Singapore Zoo introduces revamped elephant presentation

21 SEP 2018
Singapore Zoo’s herd of five female elephants has given resounding trunks up to their additional roles as scriptwriters and directors for the revamped elephant presentation. The revised show features various enrichment options which allow the elephants to voluntarily participate—which means they get to decide when and what they would like to do.

Senior keeper Clement Bayang uses positive reinforcement to coax Intan to lie down in the water to demonstrate how the protected contact management system works. In the background, Assistant Curator Udhaya Kumar Kalirathinam encourages Komali to open her mouth to reveal her massive molar teeth to the audience. The water moat between the keepers and their elephants acts as a physical safety barrier separating elephant and keeper. Both elephants will subsequently receive a food treat as reward for participating in the activity.


Jati blows out the popcorn to get at a favourite treat, demonstrating her reach in height as well as her problem-solving abilities. Beside her, Gambir takes a breather from the popcorn to explore some jackfruit leaves. Varied enrichment devices prepared by the keepers every day aim to keep the intelligent pachyderms stimulated both physically and mentally, and also serve to make the presentation an enriching experience for the elephants as well as the audience.


Keepers will play supporting roles outside the exhibit, serving mainly to interpret the elephants’ actions to guests.

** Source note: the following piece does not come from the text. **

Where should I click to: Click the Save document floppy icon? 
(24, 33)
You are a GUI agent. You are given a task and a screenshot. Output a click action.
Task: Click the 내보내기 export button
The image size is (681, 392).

Aside from introducing the audience to the elephants’ personalities and quirks, keepers will demonstrate positive reinforcement methods to engage the elephants and encourage them to display natural behaviours such as laying in the water or leveraging on a log to reach their favourite fruit. To make the show more interactive, a new volunteer segment has been included, where a lucky visitor will get to enjoy a close encounter with one of the modern day mammoths.

The reimagined elephant presentation, which will be officially launched tomorrow in celebration of Elephant Appreciation Day, is part of Wildlife Reserves Singapore’s (WRS) continuing efforts to provide world class care for her animals through improved animal welfare. It is also in line with WRS evolving the care of her elephants towards the protected contact elephant management system.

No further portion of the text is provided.